(Entries taken from a collection)
○ ○ ○
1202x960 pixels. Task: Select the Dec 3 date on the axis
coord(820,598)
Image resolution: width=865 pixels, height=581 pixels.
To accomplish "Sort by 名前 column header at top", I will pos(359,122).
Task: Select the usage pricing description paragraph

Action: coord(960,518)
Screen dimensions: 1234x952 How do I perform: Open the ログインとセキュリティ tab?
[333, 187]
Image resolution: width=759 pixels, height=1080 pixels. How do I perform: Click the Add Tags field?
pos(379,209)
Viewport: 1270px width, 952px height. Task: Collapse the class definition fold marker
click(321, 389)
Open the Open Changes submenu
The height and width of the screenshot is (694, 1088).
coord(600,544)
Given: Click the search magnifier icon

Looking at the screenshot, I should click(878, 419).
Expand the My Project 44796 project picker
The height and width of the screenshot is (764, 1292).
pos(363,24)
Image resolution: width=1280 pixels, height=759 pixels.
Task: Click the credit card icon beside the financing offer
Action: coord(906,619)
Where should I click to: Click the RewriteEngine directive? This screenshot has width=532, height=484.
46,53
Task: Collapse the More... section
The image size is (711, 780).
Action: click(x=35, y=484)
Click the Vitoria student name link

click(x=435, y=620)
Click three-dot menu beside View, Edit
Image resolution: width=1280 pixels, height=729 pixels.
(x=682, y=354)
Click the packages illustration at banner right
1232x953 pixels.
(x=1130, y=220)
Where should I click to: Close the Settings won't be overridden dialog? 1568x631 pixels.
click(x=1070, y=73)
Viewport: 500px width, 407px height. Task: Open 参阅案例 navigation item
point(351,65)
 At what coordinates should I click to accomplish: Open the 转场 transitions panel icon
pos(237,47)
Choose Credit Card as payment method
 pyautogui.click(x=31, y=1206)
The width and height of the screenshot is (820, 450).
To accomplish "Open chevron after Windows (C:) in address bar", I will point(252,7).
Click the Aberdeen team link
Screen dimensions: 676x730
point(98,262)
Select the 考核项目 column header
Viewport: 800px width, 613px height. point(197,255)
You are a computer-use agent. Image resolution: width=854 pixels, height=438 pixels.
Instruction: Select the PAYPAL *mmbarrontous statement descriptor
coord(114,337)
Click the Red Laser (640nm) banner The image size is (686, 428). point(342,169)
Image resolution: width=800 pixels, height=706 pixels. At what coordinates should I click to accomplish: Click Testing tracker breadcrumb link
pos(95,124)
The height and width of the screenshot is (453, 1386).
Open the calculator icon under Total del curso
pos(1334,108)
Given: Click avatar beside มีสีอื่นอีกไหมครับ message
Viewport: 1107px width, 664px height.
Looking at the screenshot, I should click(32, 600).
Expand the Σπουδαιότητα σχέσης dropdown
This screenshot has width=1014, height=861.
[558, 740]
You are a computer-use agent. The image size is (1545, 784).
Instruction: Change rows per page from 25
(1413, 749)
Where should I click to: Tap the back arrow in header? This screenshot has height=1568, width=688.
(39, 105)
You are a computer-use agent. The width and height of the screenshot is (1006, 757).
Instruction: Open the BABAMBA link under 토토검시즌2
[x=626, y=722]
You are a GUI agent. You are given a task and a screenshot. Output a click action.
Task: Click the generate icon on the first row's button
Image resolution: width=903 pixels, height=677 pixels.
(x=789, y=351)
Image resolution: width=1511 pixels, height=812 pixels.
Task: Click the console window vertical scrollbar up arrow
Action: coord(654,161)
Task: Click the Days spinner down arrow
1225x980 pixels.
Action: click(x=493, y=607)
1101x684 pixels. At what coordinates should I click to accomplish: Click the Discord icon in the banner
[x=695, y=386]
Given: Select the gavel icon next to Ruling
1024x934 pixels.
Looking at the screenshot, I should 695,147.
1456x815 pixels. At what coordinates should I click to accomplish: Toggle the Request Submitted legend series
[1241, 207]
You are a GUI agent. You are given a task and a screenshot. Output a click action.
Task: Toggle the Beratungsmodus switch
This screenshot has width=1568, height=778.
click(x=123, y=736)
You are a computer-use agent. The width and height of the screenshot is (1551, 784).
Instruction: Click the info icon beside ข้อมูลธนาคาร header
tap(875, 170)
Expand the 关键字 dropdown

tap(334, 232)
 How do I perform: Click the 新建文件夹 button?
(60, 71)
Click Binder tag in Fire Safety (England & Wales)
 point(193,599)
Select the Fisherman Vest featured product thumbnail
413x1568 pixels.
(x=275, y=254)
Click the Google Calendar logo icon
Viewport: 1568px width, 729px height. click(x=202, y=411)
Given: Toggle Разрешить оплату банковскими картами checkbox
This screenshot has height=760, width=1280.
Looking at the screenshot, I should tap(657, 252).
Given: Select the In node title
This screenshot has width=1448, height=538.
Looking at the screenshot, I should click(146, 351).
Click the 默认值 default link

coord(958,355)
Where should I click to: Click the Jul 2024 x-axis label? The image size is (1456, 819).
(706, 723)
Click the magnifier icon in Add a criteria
○ ○ ○
Format the lines of the entries above as a JSON list of strings, one string per line, leaving out blank lines.

[
  "1202x960 pixels. Task: Select the Dec 3 date on the axis",
  "coord(820,598)",
  "Image resolution: width=865 pixels, height=581 pixels.",
  "To accomplish \"Sort by 名前 column header at top\", I will pos(359,122).",
  "Task: Select the usage pricing description paragraph",
  "Action: coord(960,518)",
  "Screen dimensions: 1234x952 How do I perform: Open the ログインとセキュリティ tab?",
  "[333, 187]",
  "Image resolution: width=759 pixels, height=1080 pixels. How do I perform: Click the Add Tags field?",
  "pos(379,209)",
  "Viewport: 1270px width, 952px height. Task: Collapse the class definition fold marker",
  "click(321, 389)",
  "Open the Open Changes submenu",
  "The height and width of the screenshot is (694, 1088).",
  "coord(600,544)",
  "Given: Click the search magnifier icon",
  "Looking at the screenshot, I should click(878, 419).",
  "Expand the My Project 44796 project picker",
  "The height and width of the screenshot is (764, 1292).",
  "pos(363,24)",
  "Image resolution: width=1280 pixels, height=759 pixels.",
  "Task: Click the credit card icon beside the financing offer",
  "Action: coord(906,619)",
  "Where should I click to: Click the RewriteEngine directive? This screenshot has width=532, height=484.",
  "46,53",
  "Task: Collapse the More... section",
  "The image size is (711, 780).",
  "Action: click(x=35, y=484)",
  "Click the Vitoria student name link",
  "click(x=435, y=620)",
  "Click three-dot menu beside View, Edit",
  "Image resolution: width=1280 pixels, height=729 pixels.",
  "(x=682, y=354)",
  "Click the packages illustration at banner right",
  "1232x953 pixels.",
  "(x=1130, y=220)",
  "Where should I click to: Close the Settings won't be overridden dialog? 1568x631 pixels.",
  "click(x=1070, y=73)",
  "Viewport: 500px width, 407px height. Task: Open 参阅案例 navigation item",
  "point(351,65)",
  " At what coordinates should I click to accomplish: Open the 转场 transitions panel icon",
  "pos(237,47)",
  "Choose Credit Card as payment method",
  " pyautogui.click(x=31, y=1206)",
  "The width and height of the screenshot is (820, 450).",
  "To accomplish \"Open chevron after Windows (C:) in address bar\", I will point(252,7).",
  "Click the Aberdeen team link",
  "Screen dimensions: 676x730",
  "point(98,262)",
  "Select the 考核项目 column header",
  "Viewport: 800px width, 613px height. point(197,255)",
  "You are a computer-use agent. Image resolution: width=854 pixels, height=438 pixels.",
  "Instruction: Select the PAYPAL *mmbarrontous statement descriptor",
  "coord(114,337)",
  "Click the Red Laser (640nm) banner The image size is (686, 428). point(342,169)",
  "Image resolution: width=800 pixels, height=706 pixels. At what coordinates should I click to accomplish: Click Testing tracker breadcrumb link",
  "pos(95,124)",
  "The height and width of the screenshot is (453, 1386).",
  "Open the calculator icon under Total del curso",
  "pos(1334,108)",
  "Given: Click avatar beside มีสีอื่นอีกไหมครับ message",
  "Viewport: 1107px width, 664px height.",
  "Looking at the screenshot, I should click(32, 600).",
  "Expand the Σπουδαιότητα σχέσης dropdown",
  "This screenshot has width=1014, height=861.",
  "[558, 740]",
  "You are a computer-use agent. The image size is (1545, 784).",
  "Instruction: Change rows per page from 25",
  "(1413, 749)",
  "Where should I click to: Tap the back arrow in header? This screenshot has height=1568, width=688.",
  "(39, 105)",
  "You are a computer-use agent. The width and height of the screenshot is (1006, 757).",
  "Instruction: Open the BABAMBA link under 토토검시즌2",
  "[x=626, y=722]",
  "You are a GUI agent. You are given a task and a screenshot. Output a click action.",
  "Task: Click the generate icon on the first row's button",
  "Image resolution: width=903 pixels, height=677 pixels.",
  "(x=789, y=351)",
  "Image resolution: width=1511 pixels, height=812 pixels.",
  "Task: Click the console window vertical scrollbar up arrow",
  "Action: coord(654,161)",
  "Task: Click the Days spinner down arrow",
  "1225x980 pixels.",
  "Action: click(x=493, y=607)",
  "1101x684 pixels. At what coordinates should I click to accomplish: Click the Discord icon in the banner",
  "[x=695, y=386]",
  "Given: Select the gavel icon next to Ruling",
  "1024x934 pixels.",
  "Looking at the screenshot, I should 695,147.",
  "1456x815 pixels. At what coordinates should I click to accomplish: Toggle the Request Submitted legend series",
  "[1241, 207]",
  "You are a GUI agent. You are given a task and a screenshot. Output a click action.",
  "Task: Toggle the Beratungsmodus switch",
  "This screenshot has width=1568, height=778.",
  "click(x=123, y=736)",
  "You are a computer-use agent. The width and height of the screenshot is (1551, 784).",
  "Instruction: Click the info icon beside ข้อมูลธนาคาร header",
  "tap(875, 170)",
  "Expand the 关键字 dropdown",
  "tap(334, 232)",
  " How do I perform: Click the 新建文件夹 button?",
  "(60, 71)",
  "Click Binder tag in Fire Safety (England & Wales)",
  " point(193,599)",
  "Select the Fisherman Vest featured product thumbnail",
  "413x1568 pixels.",
  "(x=275, y=254)",
  "Click the Google Calendar logo icon",
  "Viewport: 1568px width, 729px height. click(x=202, y=411)",
  "Given: Toggle Разрешить оплату банковскими картами checkbox",
  "This screenshot has height=760, width=1280.",
  "Looking at the screenshot, I should tap(657, 252).",
  "Given: Select the In node title",
  "This screenshot has width=1448, height=538.",
  "Looking at the screenshot, I should click(146, 351).",
  "Click the 默认值 default link",
  "coord(958,355)",
  "Where should I click to: Click the Jul 2024 x-axis label? The image size is (1456, 819).",
  "(706, 723)",
  "Click the magnifier icon in Add a criteria"
]